#### What you need to do:
Look through the listing underneath for "will", and copy every line that has it.

#### Entries provided:
-*-*-

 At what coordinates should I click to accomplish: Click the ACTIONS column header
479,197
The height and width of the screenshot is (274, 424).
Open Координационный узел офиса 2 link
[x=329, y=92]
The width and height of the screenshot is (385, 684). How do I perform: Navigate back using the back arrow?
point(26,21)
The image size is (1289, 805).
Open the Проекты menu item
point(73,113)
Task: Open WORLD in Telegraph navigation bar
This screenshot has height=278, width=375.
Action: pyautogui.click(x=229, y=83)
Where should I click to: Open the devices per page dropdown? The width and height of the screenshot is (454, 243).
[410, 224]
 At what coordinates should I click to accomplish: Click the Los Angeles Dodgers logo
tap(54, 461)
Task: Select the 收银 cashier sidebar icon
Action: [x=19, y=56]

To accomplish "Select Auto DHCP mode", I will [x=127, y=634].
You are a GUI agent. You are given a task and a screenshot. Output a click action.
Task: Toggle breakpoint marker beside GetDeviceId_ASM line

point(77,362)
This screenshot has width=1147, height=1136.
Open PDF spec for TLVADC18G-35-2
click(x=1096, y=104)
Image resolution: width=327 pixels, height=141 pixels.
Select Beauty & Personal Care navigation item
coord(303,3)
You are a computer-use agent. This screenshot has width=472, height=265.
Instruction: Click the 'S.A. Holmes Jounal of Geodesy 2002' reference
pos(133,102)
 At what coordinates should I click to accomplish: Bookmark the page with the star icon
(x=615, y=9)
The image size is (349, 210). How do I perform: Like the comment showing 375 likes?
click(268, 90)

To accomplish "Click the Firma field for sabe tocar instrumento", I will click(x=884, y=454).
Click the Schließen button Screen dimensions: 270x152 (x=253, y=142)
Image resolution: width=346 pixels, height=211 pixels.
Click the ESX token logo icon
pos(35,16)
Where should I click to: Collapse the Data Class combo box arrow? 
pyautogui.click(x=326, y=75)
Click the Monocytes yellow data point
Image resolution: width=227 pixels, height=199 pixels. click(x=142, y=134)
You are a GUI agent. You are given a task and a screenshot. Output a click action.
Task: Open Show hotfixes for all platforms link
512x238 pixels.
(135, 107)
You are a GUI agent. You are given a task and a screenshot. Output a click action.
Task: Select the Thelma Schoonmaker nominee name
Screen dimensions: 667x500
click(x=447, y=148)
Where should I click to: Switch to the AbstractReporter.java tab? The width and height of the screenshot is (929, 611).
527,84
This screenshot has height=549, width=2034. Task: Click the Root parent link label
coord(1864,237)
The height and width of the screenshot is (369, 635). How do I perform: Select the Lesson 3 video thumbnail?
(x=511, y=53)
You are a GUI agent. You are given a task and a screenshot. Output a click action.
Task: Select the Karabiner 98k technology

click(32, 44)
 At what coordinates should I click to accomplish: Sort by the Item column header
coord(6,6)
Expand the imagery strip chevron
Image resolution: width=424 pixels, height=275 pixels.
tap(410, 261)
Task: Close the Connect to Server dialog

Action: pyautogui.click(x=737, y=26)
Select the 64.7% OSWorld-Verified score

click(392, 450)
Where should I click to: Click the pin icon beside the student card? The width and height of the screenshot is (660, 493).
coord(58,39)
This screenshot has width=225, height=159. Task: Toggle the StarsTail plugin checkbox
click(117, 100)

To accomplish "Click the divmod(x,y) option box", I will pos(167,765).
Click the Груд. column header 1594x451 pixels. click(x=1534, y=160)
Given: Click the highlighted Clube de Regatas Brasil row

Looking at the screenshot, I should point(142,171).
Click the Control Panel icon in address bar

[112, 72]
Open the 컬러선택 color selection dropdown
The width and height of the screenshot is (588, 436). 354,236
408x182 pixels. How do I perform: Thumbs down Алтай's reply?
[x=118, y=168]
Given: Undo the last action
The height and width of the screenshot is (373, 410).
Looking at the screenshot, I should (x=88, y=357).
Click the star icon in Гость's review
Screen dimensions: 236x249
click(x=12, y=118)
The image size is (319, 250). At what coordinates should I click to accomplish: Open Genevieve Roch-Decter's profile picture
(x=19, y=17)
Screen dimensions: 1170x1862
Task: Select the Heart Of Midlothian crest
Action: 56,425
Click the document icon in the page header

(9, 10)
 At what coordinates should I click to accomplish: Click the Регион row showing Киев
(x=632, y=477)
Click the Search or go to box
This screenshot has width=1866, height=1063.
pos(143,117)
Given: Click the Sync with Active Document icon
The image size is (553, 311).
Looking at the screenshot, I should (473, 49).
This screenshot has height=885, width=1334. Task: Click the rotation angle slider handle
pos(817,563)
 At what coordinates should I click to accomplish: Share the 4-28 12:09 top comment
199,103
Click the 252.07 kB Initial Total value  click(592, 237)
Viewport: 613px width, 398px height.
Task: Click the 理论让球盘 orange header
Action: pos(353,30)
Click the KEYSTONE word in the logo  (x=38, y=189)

-*-*-

#### Result:
To accomplish "Select Auto DHCP mode", I will [x=127, y=634].
To accomplish "Click the Firma field for sabe tocar instrumento", I will click(x=884, y=454).
To accomplish "Click the divmod(x,y) option box", I will pos(167,765).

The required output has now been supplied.